_About this task_
Below is a listing. Quote from it, exactly, the lines from the one containing "Task: Jump to the Last page" down to the one containing "Task: Click the ログ一覧 header title", both ends included, and nothing else.
....
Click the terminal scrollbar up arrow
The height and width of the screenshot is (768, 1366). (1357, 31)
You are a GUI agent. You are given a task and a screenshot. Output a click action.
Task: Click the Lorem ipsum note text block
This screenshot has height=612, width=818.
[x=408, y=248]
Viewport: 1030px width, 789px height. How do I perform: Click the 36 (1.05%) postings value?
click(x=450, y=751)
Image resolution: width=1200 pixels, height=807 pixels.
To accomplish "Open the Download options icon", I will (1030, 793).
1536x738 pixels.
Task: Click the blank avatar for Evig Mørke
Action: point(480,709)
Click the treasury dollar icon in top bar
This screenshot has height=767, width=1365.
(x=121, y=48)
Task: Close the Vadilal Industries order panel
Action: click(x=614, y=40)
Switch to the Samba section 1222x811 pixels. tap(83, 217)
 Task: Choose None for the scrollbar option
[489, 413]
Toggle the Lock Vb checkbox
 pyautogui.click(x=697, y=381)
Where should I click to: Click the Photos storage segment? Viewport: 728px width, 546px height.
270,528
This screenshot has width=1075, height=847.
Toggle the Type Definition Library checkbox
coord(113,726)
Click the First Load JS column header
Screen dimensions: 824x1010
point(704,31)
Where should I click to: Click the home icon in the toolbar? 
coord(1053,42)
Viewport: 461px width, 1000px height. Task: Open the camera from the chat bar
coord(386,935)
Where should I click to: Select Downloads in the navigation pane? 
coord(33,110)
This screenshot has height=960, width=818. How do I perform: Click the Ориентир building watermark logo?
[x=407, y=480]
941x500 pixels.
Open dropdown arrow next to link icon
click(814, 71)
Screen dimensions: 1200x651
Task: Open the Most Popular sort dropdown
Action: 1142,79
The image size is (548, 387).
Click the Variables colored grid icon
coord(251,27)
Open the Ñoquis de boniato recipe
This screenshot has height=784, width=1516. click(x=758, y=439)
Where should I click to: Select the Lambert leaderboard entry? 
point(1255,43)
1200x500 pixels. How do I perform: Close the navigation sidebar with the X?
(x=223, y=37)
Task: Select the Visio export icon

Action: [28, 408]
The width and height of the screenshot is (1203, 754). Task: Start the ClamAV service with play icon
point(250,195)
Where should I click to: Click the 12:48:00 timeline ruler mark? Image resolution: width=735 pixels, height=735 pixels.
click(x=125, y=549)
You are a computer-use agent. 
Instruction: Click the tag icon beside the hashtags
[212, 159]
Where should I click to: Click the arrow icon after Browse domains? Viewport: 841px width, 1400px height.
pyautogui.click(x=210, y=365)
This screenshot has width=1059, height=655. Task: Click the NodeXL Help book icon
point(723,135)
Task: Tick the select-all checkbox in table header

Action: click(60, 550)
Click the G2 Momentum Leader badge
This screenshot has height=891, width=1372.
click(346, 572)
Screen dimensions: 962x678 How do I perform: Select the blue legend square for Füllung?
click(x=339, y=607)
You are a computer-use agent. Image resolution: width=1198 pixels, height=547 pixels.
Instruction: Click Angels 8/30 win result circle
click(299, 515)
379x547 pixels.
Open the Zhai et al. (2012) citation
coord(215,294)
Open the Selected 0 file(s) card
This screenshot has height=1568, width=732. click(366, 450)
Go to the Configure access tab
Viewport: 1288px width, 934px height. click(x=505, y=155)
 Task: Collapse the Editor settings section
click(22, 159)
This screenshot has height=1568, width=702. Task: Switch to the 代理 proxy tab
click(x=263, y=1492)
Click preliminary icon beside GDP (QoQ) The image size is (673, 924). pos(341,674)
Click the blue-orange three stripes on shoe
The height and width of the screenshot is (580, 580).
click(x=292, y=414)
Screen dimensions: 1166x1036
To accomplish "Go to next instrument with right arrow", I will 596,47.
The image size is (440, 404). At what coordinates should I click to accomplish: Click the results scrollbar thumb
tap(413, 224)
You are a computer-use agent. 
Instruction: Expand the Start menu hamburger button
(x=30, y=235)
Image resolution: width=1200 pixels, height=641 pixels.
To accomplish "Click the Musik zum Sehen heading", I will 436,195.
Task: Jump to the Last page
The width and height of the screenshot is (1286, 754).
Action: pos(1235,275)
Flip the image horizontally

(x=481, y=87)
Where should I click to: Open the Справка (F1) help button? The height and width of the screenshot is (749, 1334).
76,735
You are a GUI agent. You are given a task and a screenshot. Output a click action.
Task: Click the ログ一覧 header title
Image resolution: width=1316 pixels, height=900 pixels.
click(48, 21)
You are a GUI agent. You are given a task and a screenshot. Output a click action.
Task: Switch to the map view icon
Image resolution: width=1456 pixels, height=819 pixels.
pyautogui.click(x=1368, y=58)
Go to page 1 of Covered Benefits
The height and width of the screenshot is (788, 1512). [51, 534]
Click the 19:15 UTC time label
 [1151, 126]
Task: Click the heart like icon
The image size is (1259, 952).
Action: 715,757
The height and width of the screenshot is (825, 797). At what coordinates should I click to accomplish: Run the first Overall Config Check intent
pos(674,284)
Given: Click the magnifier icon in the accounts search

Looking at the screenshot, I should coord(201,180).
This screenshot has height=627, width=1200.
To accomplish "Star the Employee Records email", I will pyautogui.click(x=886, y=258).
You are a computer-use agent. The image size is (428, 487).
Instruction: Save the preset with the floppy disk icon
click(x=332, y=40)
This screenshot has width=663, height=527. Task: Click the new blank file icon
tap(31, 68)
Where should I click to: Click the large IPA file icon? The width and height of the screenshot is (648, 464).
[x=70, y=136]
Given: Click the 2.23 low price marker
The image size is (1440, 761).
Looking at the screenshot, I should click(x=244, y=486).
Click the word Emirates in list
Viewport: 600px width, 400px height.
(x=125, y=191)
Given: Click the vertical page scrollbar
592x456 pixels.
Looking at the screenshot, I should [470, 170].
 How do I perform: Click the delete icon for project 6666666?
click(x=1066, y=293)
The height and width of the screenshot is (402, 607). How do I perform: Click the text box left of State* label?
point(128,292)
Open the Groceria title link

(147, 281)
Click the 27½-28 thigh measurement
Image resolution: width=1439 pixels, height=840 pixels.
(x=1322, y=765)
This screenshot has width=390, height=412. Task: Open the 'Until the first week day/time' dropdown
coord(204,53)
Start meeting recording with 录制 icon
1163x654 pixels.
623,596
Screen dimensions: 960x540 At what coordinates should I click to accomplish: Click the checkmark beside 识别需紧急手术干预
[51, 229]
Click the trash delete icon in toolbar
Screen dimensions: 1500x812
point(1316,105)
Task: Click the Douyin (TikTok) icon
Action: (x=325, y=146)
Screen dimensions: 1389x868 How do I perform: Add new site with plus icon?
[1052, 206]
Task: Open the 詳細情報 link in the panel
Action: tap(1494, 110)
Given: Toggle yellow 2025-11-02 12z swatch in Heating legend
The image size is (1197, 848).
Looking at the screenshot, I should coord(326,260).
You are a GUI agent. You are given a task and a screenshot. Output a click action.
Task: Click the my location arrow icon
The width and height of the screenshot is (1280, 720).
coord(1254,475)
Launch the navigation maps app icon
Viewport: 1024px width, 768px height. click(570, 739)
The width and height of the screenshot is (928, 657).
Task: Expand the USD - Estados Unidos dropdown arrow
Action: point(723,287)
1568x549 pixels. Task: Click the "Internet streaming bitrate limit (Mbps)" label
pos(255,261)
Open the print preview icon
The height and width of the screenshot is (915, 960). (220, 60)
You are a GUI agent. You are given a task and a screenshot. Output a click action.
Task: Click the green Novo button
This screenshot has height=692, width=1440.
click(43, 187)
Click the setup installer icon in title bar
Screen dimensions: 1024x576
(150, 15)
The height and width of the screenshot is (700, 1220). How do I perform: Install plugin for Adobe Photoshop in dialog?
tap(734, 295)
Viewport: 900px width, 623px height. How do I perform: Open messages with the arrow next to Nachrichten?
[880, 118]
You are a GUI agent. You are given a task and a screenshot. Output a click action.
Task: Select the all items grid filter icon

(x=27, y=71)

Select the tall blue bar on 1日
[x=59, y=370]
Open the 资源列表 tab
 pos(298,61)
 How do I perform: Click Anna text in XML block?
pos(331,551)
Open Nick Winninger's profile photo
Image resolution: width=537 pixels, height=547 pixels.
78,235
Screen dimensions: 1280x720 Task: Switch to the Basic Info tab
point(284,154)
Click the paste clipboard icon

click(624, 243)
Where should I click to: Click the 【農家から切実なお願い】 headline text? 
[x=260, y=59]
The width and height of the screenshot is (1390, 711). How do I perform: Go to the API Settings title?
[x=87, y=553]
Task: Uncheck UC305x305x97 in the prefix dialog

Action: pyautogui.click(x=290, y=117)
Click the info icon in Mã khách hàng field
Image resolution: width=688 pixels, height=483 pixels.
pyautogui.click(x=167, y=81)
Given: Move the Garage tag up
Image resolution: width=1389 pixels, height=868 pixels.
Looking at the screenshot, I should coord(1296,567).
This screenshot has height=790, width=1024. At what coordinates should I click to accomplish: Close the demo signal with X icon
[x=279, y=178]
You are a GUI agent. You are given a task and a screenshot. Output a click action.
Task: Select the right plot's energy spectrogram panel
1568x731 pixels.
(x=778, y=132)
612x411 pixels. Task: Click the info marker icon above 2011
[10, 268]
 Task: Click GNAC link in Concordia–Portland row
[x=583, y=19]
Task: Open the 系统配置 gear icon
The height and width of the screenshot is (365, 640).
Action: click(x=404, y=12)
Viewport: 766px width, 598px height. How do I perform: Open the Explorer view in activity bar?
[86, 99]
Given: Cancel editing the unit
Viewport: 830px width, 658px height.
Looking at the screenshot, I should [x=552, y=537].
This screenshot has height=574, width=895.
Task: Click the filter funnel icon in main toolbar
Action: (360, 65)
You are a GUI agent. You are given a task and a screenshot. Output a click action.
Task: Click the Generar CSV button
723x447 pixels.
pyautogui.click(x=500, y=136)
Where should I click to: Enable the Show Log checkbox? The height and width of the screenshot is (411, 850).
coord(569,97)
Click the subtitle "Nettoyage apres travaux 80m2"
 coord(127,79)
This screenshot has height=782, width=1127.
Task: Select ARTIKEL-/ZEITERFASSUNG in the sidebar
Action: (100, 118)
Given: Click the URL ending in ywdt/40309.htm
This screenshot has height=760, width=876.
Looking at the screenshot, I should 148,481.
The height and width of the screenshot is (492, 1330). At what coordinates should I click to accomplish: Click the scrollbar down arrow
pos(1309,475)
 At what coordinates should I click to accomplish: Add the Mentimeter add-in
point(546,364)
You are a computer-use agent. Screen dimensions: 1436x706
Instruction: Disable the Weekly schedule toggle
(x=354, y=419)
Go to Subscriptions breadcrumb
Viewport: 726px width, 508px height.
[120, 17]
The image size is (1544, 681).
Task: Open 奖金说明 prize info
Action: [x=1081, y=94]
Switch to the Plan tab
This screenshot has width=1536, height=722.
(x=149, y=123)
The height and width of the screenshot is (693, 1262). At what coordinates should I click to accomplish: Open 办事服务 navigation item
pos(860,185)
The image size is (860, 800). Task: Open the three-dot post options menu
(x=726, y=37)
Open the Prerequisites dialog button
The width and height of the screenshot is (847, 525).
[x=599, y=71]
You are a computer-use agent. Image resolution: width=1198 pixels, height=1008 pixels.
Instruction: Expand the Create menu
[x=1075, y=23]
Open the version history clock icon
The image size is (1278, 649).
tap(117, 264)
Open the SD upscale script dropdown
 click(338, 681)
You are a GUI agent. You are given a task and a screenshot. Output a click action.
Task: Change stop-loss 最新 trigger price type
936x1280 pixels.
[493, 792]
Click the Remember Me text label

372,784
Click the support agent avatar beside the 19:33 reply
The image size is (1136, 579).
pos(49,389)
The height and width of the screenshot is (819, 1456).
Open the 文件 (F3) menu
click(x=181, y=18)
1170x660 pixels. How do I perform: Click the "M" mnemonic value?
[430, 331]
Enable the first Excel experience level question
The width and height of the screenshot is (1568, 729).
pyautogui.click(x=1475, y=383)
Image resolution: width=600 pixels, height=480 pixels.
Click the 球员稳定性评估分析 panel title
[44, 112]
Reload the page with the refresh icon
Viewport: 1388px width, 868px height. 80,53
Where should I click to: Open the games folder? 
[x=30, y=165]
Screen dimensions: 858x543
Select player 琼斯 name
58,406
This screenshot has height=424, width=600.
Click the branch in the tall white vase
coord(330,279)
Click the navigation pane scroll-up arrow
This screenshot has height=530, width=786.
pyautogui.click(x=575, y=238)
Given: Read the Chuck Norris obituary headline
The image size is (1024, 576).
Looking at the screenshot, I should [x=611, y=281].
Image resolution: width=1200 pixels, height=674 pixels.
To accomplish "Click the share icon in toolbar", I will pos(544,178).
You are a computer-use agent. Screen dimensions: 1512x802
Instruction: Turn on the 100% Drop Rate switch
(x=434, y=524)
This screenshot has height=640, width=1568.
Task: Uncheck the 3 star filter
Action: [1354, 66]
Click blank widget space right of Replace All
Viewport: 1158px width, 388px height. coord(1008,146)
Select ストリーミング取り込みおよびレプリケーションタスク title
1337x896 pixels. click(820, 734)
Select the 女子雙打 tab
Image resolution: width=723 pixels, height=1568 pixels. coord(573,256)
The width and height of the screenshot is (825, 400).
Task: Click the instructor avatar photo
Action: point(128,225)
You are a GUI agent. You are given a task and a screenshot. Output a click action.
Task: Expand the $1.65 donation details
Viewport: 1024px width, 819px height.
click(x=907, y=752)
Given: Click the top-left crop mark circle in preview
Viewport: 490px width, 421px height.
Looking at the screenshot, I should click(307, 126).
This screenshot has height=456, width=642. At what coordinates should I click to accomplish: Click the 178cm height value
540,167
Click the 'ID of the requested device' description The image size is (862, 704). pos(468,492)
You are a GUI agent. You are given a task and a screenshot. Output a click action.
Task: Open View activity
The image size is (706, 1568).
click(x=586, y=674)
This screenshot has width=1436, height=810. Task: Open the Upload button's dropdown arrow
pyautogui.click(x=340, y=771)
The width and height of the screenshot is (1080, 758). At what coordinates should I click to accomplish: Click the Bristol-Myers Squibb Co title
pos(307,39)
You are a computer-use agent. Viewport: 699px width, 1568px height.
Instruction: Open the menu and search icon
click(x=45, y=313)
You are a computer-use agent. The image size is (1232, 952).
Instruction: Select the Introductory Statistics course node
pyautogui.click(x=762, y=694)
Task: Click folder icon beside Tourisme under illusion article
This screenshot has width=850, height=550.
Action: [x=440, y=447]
....
_Reply_
Task: Jump to the Last page
The width and height of the screenshot is (1286, 754).
Action: pos(1235,275)
Flip the image horizontally

(x=481, y=87)
Where should I click to: Open the Справка (F1) help button? The height and width of the screenshot is (749, 1334).
76,735
You are a GUI agent. You are given a task and a screenshot. Output a click action.
Task: Click the ログ一覧 header title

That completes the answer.